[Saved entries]
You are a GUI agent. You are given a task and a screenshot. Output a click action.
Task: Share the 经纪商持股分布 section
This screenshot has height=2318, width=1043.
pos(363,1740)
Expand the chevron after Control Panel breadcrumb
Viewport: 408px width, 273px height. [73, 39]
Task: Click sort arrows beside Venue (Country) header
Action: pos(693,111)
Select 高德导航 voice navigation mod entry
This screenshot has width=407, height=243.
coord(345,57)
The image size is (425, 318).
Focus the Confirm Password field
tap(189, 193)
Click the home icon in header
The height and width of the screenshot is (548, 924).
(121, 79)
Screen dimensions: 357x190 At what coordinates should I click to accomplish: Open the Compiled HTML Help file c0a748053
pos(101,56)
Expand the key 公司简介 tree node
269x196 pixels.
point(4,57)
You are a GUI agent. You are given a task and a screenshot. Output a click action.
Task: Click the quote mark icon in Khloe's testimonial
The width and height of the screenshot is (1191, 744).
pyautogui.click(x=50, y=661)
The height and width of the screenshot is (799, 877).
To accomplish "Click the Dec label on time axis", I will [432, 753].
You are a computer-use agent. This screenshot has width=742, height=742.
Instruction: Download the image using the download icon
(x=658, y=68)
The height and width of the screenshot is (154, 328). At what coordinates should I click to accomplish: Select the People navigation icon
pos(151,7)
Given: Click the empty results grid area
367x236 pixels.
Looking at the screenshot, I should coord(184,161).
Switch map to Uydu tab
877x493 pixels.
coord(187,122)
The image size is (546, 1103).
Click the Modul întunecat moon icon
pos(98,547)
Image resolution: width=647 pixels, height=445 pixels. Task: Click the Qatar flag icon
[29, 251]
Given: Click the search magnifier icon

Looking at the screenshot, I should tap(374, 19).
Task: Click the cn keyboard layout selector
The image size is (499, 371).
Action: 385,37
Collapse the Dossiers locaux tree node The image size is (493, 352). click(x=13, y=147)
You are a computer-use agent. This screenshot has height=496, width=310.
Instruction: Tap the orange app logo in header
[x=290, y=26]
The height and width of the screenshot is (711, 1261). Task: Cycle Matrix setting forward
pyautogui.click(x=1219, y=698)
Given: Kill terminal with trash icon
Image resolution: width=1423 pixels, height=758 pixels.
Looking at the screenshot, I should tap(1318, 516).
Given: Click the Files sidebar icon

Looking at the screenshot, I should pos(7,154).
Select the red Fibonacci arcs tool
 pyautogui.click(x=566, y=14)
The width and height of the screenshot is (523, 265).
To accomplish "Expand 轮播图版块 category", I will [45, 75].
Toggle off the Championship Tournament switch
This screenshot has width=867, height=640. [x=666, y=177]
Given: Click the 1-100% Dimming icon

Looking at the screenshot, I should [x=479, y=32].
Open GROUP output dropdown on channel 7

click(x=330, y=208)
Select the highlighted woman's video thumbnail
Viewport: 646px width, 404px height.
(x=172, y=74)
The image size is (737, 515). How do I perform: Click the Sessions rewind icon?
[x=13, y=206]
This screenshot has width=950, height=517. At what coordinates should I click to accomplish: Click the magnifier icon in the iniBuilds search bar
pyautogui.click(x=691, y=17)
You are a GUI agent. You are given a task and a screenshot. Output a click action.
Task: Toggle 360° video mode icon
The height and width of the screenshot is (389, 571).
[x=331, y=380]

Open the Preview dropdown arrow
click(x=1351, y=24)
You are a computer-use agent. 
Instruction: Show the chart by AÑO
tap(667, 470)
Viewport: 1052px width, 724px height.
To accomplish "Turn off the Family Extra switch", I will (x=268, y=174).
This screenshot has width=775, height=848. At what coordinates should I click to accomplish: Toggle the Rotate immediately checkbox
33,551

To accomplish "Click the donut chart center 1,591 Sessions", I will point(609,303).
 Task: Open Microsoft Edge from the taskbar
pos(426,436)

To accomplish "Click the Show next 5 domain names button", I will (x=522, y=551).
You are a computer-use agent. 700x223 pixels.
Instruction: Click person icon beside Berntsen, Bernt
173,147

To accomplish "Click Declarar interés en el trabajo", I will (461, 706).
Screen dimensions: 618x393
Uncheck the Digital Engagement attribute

WORK INSTRUCTION: Above are the entries. Output exactly the lines beginning with the line that has "877x493 pixels." and ending with the line that has "Collapse the Dossiers".

EXERCISE RESPONSE:
877x493 pixels.
coord(187,122)
The image size is (546, 1103).
Click the Modul întunecat moon icon
pos(98,547)
Image resolution: width=647 pixels, height=445 pixels. Task: Click the Qatar flag icon
[29, 251]
Given: Click the search magnifier icon

Looking at the screenshot, I should tap(374, 19).
Task: Click the cn keyboard layout selector
The image size is (499, 371).
Action: 385,37
Collapse the Dossiers locaux tree node The image size is (493, 352). click(x=13, y=147)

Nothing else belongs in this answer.